HUNNU has set up partnerships with 171 universities and institutions in 41 countries and regions to push forward personnel exchange and cooperation in teaching and scientific research. It has co-established Confucius Institutes at Kazan Federal University in Russia, Wonkwang University in South Korea and Southern Utah University in the U.S.

Over the 80 years, HUNNU has been developing steadily despite the warfare of WWII. The faculty, whichever generation they were, stuck to the motto “Be humane, benevolent, excellent and diligent”, and worked hard jointly for the prosperity today. In recent years, propelled by the “211 Project” and the “Double Top-Class Project”, HUNNU has achieved much in discipline development, student education, faculty construction, teaching research and social service in the satisfaction of more than Hunan’s needs in educational, economic and social development.

While going forward, HUNNU takes holistic education as the fundamental mission, and strives to be a key comprehensive university which, with great advantages in teacher training, is top-class in China and well known abroad.

College of Foreign Studies, 410081 36 Lushan Rd., Yuelu District, Changsha, China

Foreign Studies College of Hunan Normal University dates back to Dept. of Foreign Studies of National Normal College founded in 1938. The first dean was QIAN Zhongshu (1910-1998), a famous scholar of Western and Chinese culture.
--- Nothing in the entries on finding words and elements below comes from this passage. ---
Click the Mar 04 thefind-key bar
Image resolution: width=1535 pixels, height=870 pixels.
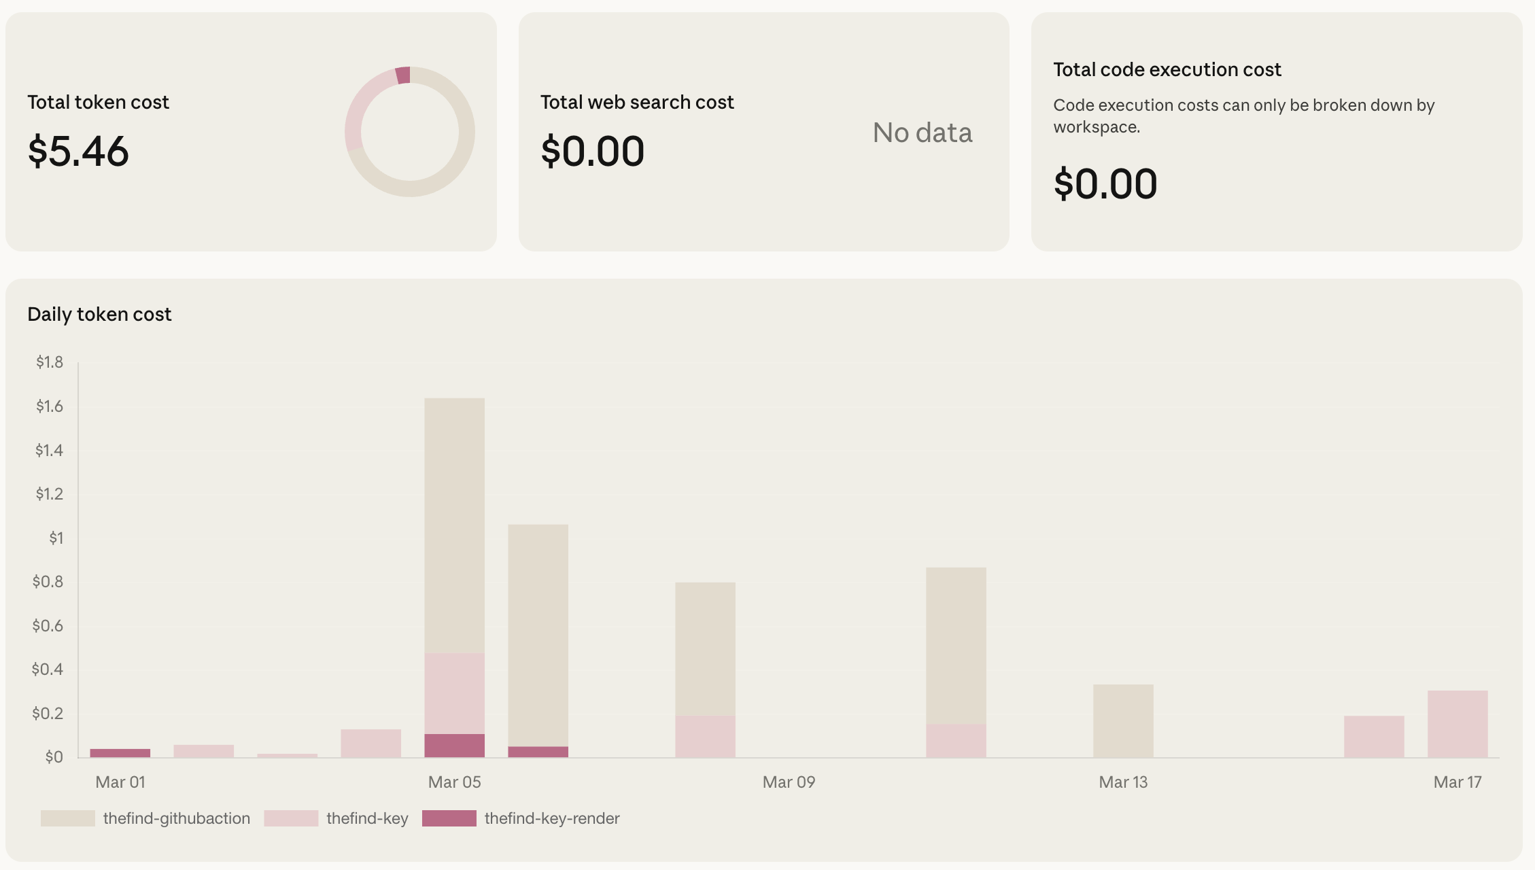(371, 743)
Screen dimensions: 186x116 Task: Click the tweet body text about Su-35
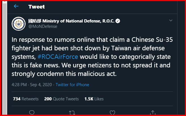tap(92, 57)
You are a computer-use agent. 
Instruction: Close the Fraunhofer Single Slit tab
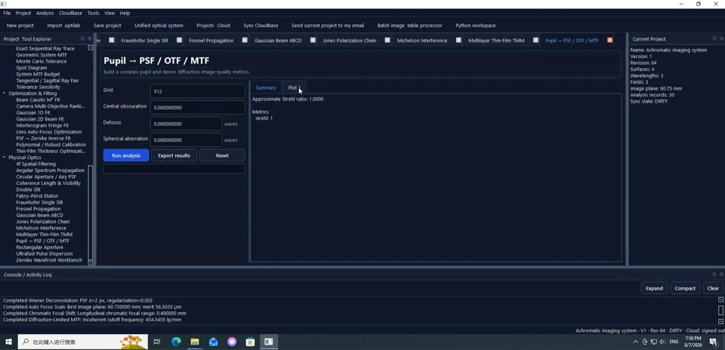click(x=179, y=40)
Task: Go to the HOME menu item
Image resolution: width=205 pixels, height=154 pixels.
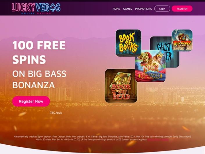Action: 116,9
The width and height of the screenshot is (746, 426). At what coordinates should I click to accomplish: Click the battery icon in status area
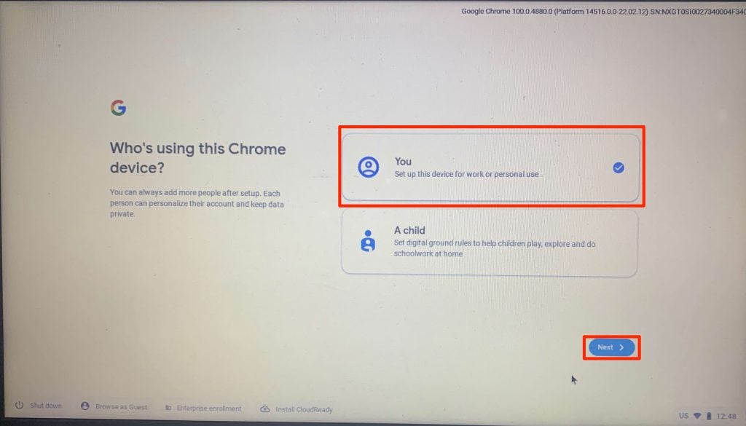(709, 416)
After him, LUO Kailan (1906-1988), LIU Zhongde (1914-2008) and other eminent scholars worked here in succession. Now it holds the first-level doctoral program of Foreign Language and Literature and a research station for post-doctors. Under the leadership of Prof. JIANG Hongxin, its discipline of English Language and Literature was evaluated as a national key discipline. In Sept. 2017, its discipline of Foreign Languages and Literatures was admitted into the national “World First-Class Discipline Construction Project”, being one of the 6 admitted disciplines of its type in China.
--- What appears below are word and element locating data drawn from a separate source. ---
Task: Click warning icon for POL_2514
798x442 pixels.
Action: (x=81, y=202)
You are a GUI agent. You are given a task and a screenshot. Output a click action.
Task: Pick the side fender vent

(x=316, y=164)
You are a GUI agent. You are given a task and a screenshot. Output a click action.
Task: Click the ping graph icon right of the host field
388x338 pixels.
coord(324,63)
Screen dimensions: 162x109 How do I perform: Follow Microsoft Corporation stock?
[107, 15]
It consists of Dept. of English, Dept. of Translation Studies, Dept. of Russian, Dept. of Japanese, Dept. of Korean, Dept. of French and Dept. of Public English, and boasts such institutes as Hunan Center for International Cultural Communication, Hunan Center for Sino-Russian Cultural Exchanges, Center of American Studies, Center of Northeast Asian Studies, Center for Studies of British and Irish Literature, Center of Modern Foreign Language Teaching, Center of Cognitive Linguistic Studies, Center for Studies of British and American Poetry. It publishes Journal of Foreign Languages and Cultures and a Chinese journal of the same name, and supports 3 Confucius Institutes abroad.
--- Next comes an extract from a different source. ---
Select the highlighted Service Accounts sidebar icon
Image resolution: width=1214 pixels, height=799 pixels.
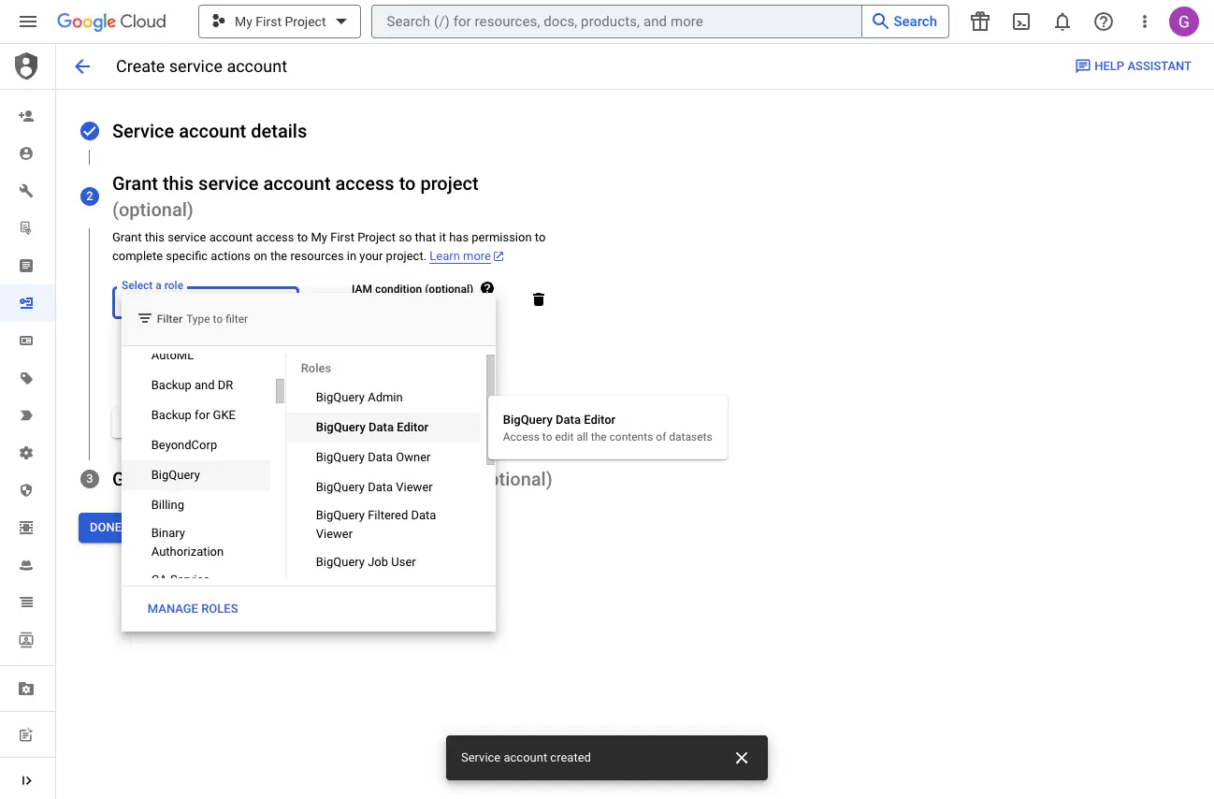[26, 302]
It has a faculty of 26 full professors, 44 assistant professors and dozens of lecturers, of whom 51 have got doctoral degrees, 2 are members of the Discipline Assessment Group under the State Council, 2 are state-level teaching masters, and 2 are awardees of the New Century Talent Program of Chinese Ministry of Education. It is a partner of over 30 universities in America, Britain, Japan, Russia and South Korea. Now it has over 40 doctoral candidates, over 600 graduate students, and over 1,200 full-time undergraduates. Adhering to the motto “international perspective, global sense, honesty, integrity and versatility”, Foreign Studies College aims to cultivate more versatile and innovative talents who are both physically and mentally healthy, both virtuous and learned and are adaptable to societal changes.

Red Hen Lab™

The International Distributed Little Red Hen Lab™ is a global big data science laboratory and cooperative for research into multimodal communication. Red Hen deploys the contributions of researchers from complementary fields, from AI and statistics to linguistics and political communication, to create rich datasets of parsed and intelligible multimodal communication and to develop tools to process these data and any other data susceptible to such analysis. Red Hen’s social organization and computational tools are designed for reliable and cumulative progress in a dynamic and extremely challenging field: the systematic understanding of the full complexity of human multimodal communication. The study of how human beings make meaning and interpret forms depends upon such collaboration.